NCLB Evaluation at All Levels
Sunderman (2007) argues that the No Child Left Behind Policy should be evaluated on all levels. He especially wants the evaluation to include the core of the issues of the policy. This, according to the author, is how the students are evaluated and how the results of the evaluations are interpreted. He feels that without realistic testing and evaluation, the results are mute and will steer districts and states to make drastic decisions based on erroneous reporting and unrealistic goals. Once this is established, Sunderman believes that an upward evaluation of the policy can be readjusted with realistic goals and achievable standards.
Evaluated from the Bottom Up
The NCLB Roundtable (2008) agrees with Sunderman and states that the policy should be evaluated from the bottom up. This will allow the states and districts to have proper and realistic data to make informed decisions of whether the students of a particular district or school have made progress from the previous year. They argue that the students should be assessed by using formative assessment methods and other classroom data, not just standardized tests.
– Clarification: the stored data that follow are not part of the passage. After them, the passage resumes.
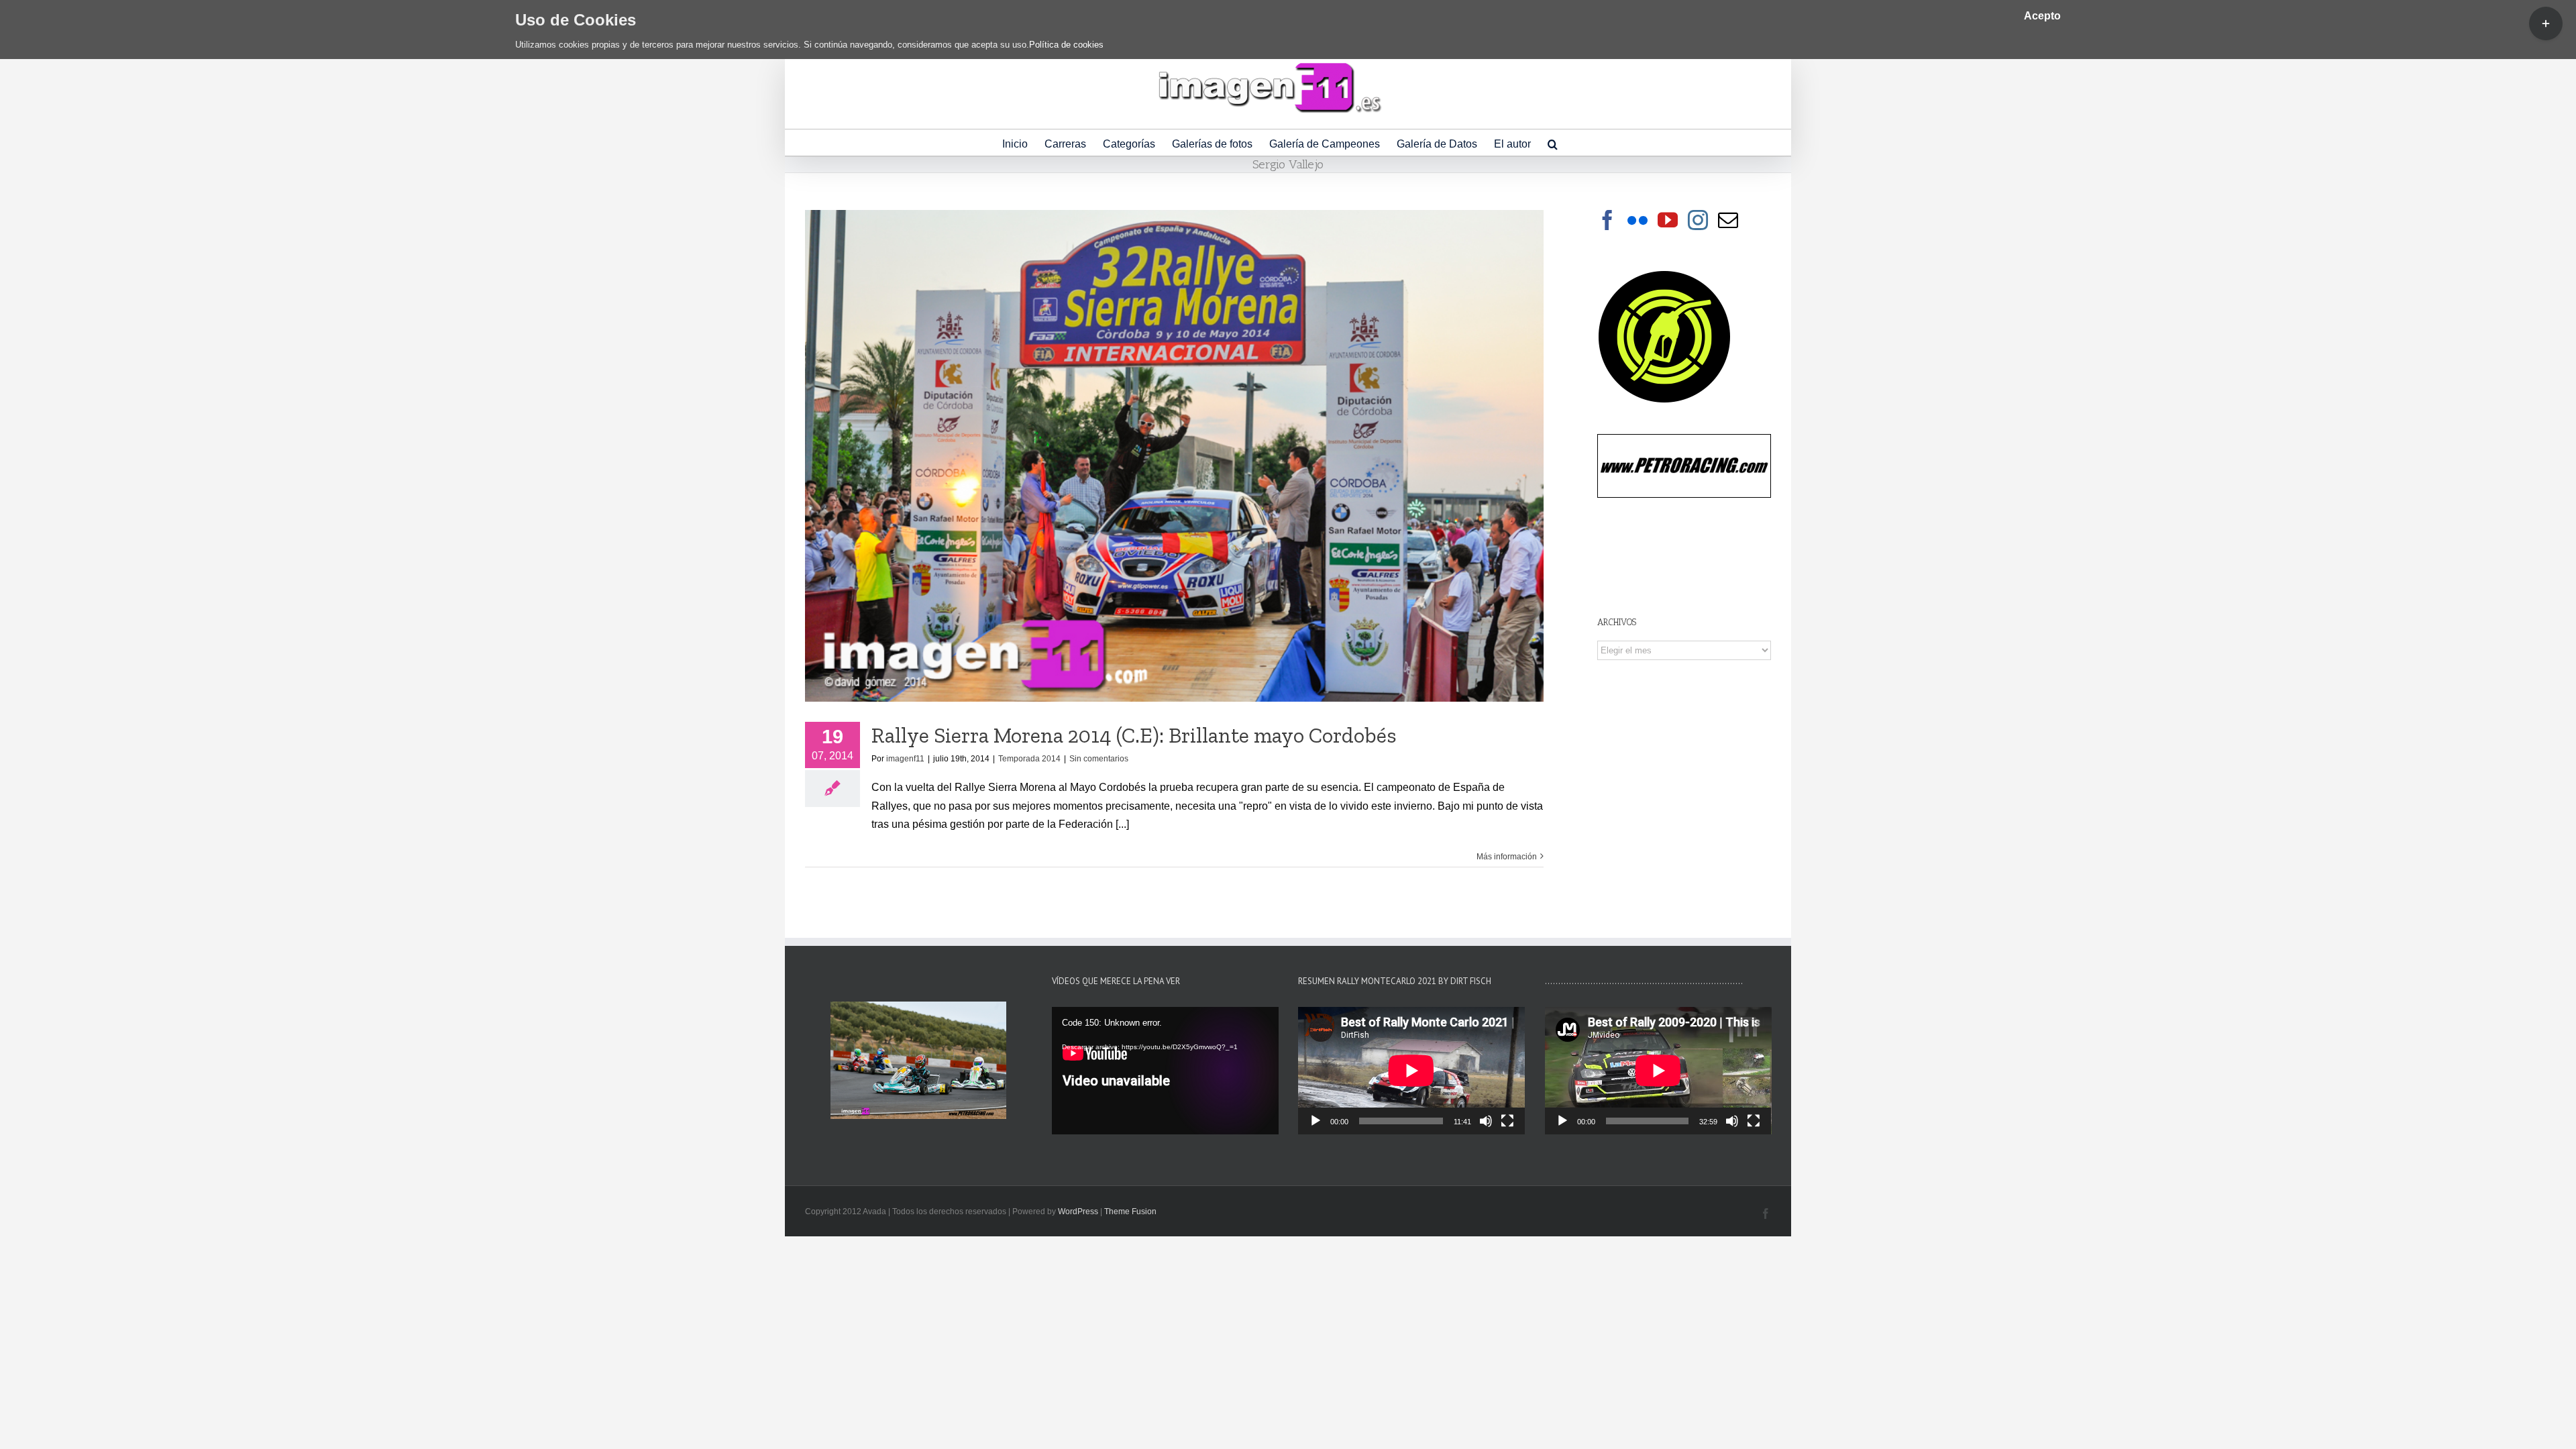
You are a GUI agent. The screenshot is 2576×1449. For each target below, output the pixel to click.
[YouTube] (1668, 220)
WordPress (1078, 1211)
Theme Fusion (1130, 1211)
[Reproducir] (1315, 1121)
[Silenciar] (1486, 1121)
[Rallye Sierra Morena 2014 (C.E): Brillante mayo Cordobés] (1174, 456)
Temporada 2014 (1029, 758)
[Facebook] (1607, 220)
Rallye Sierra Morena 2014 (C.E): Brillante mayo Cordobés (1134, 735)
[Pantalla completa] (1507, 1121)
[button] (1553, 142)
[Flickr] (1637, 220)
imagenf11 (905, 758)
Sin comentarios (1098, 758)
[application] (1165, 1070)
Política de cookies (1066, 45)
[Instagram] (1698, 220)
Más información (1507, 856)
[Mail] (1728, 220)
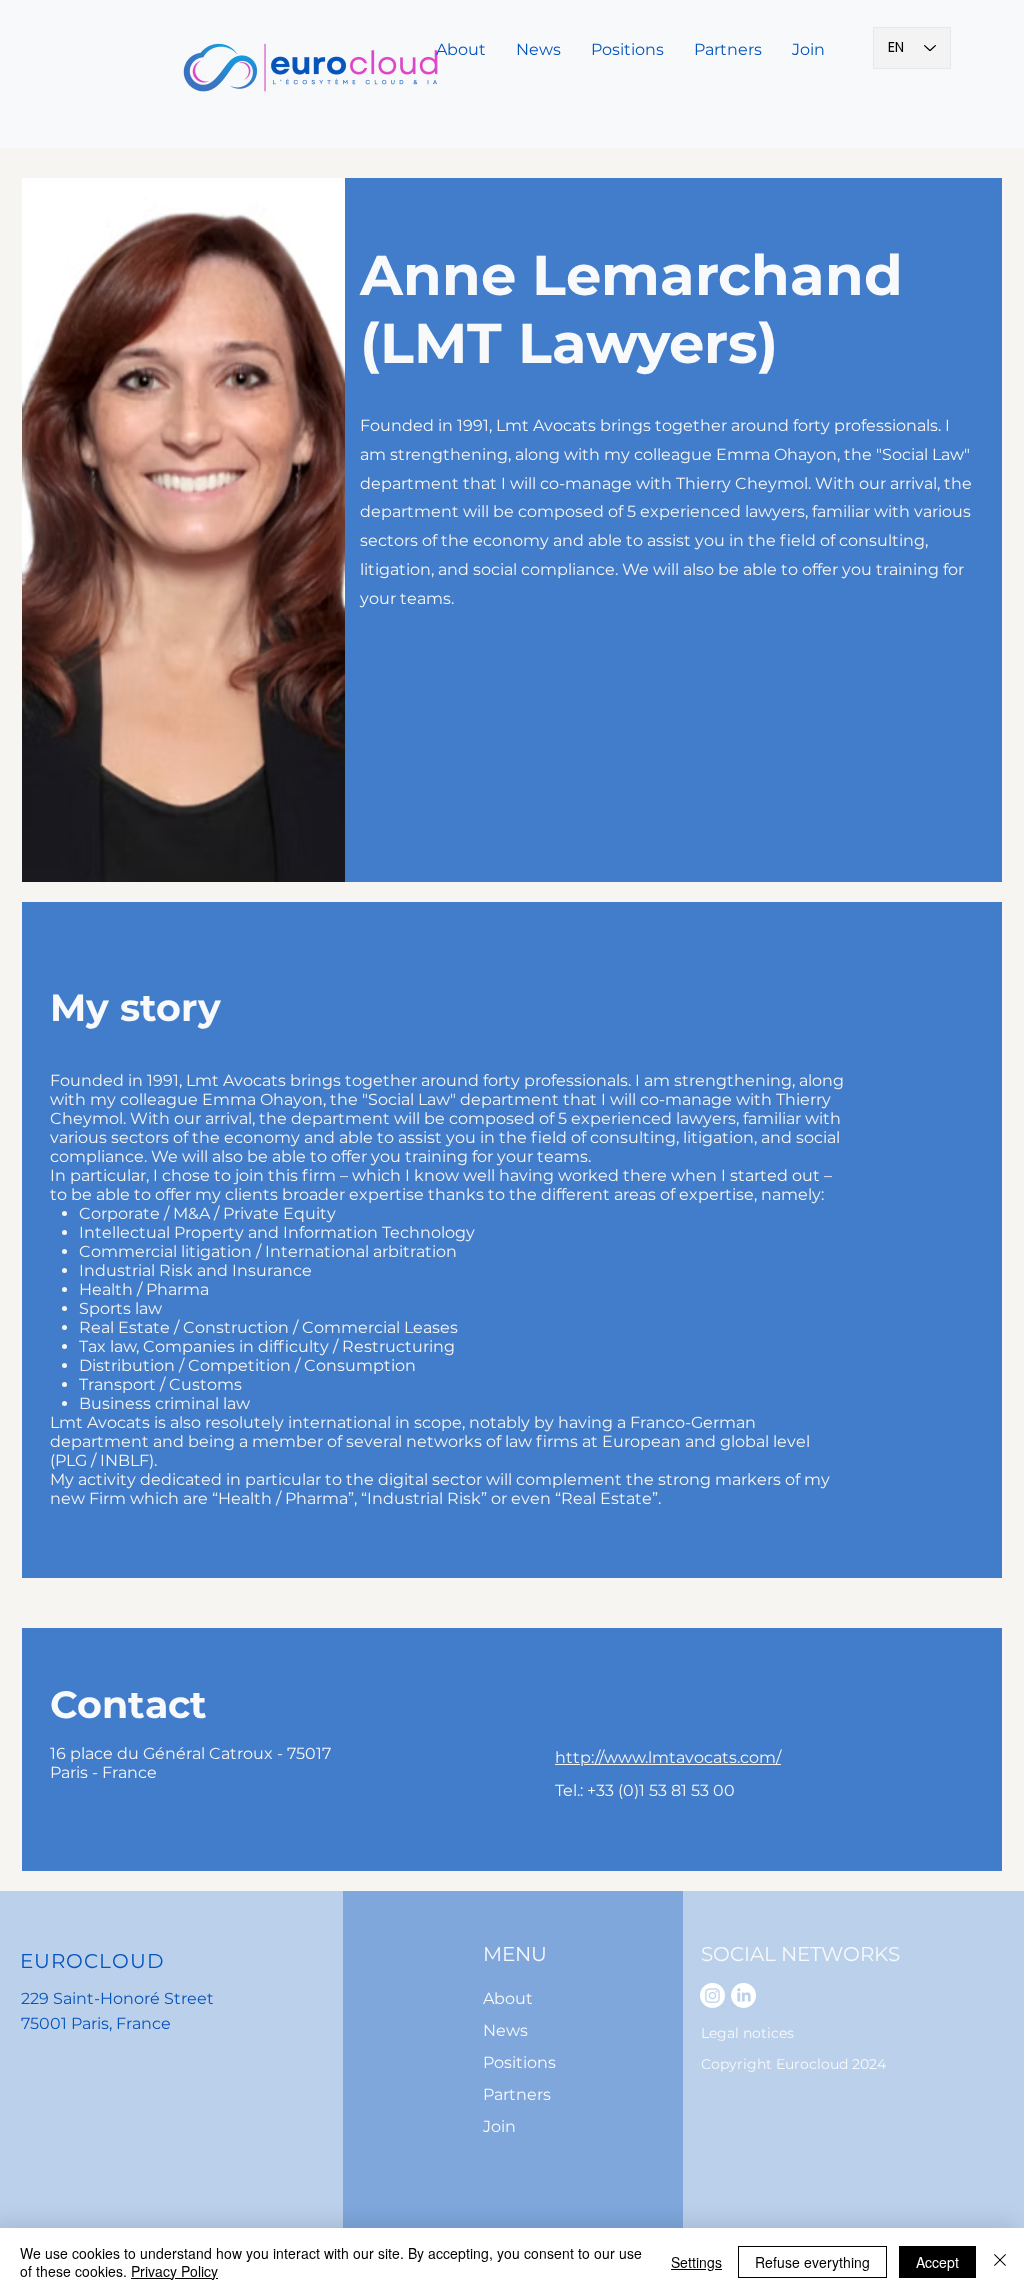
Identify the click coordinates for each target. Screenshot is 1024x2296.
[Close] (1000, 2262)
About (508, 1998)
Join (499, 2126)
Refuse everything (812, 2262)
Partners (517, 2094)
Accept (937, 2262)
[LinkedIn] (743, 1995)
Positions (519, 2062)
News (505, 2030)
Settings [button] (696, 2262)
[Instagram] (712, 1995)
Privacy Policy (174, 2271)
They continue to say that one standardized test does not give the teacher or administrators a true reading of student growth or achievement.
Focus on What Works
Slavin (2006) puts out an idea that No Child Left Behind should be evaluated and that the evaluation should focus on what works within the policy. The author would like to see what has been proven to be positive and workable in the policy and see other components that are weak or failing be removed or revised to provide more positive reinforcements to NCLB and other polices that are in place. The removal of failing components would leave administrators and policy makers with more leeway and support for the components that are proven to be successful.